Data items
++++++++++++++++++++

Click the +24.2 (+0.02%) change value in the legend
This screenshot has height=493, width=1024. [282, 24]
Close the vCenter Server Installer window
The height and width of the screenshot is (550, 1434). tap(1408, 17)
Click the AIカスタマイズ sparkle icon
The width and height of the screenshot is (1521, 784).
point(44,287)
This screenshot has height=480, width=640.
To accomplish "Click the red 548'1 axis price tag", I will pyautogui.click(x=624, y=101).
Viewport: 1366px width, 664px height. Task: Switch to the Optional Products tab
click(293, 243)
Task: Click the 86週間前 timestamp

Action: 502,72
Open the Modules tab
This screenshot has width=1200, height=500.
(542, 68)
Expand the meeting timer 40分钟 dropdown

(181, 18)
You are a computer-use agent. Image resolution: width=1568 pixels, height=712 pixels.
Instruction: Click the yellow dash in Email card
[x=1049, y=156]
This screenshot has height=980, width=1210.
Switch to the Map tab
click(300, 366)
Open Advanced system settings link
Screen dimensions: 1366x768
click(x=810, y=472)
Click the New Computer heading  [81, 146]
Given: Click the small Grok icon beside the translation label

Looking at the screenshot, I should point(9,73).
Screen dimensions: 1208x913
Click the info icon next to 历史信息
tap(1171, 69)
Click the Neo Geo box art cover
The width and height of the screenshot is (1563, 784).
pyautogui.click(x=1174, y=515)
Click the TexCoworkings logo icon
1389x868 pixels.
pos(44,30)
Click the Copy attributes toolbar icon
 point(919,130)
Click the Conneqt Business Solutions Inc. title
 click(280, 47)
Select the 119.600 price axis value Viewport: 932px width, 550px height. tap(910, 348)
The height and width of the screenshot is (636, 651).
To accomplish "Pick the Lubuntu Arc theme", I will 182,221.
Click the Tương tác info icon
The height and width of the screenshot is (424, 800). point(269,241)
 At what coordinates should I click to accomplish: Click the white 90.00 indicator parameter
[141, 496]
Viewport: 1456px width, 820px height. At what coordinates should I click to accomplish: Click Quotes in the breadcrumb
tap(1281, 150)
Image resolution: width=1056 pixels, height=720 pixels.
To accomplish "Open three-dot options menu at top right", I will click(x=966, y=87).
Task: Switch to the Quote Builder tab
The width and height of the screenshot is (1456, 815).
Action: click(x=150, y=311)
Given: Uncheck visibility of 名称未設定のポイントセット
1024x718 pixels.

++++++++++++++++++++

| Task to complete |
Locate the word "price" in the records and collect each line it appears in.

| Worked solution |
To accomplish "Click the red 548'1 axis price tag", I will pyautogui.click(x=624, y=101).
Select the 119.600 price axis value Viewport: 932px width, 550px height. tap(910, 348)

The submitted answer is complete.